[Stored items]
§

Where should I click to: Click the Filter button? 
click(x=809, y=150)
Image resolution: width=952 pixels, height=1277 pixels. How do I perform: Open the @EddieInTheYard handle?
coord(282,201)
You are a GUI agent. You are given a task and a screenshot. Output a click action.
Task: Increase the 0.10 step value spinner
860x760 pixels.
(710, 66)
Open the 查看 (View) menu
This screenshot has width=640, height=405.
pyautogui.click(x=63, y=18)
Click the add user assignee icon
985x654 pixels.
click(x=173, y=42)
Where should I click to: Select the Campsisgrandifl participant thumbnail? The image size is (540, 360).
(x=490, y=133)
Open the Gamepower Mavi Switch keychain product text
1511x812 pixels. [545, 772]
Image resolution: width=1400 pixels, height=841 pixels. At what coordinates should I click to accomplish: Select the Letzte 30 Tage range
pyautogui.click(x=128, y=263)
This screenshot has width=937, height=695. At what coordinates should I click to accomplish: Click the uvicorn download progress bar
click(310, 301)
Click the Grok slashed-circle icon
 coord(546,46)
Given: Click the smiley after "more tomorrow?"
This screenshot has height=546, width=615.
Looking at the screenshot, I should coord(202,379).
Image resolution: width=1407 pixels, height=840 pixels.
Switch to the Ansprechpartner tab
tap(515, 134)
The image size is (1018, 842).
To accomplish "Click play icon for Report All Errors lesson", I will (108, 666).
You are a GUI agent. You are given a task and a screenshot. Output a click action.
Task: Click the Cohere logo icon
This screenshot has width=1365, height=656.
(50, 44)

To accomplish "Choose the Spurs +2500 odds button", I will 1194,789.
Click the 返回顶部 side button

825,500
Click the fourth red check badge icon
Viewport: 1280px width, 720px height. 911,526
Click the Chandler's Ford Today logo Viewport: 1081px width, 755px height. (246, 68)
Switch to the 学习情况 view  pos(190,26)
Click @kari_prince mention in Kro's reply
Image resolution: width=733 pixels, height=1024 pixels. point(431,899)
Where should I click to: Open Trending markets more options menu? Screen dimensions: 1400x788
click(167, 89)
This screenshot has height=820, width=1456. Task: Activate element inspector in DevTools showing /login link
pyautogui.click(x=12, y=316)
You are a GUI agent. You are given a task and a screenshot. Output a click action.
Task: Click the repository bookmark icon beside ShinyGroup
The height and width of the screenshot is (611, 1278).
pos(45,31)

§

Work request: Identify every line above with the string "logo" in it. Copy those lines.

Answer to this problem:
Task: Click the Cohere logo icon
Click the Chandler's Ford Today logo Viewport: 1081px width, 755px height. (246, 68)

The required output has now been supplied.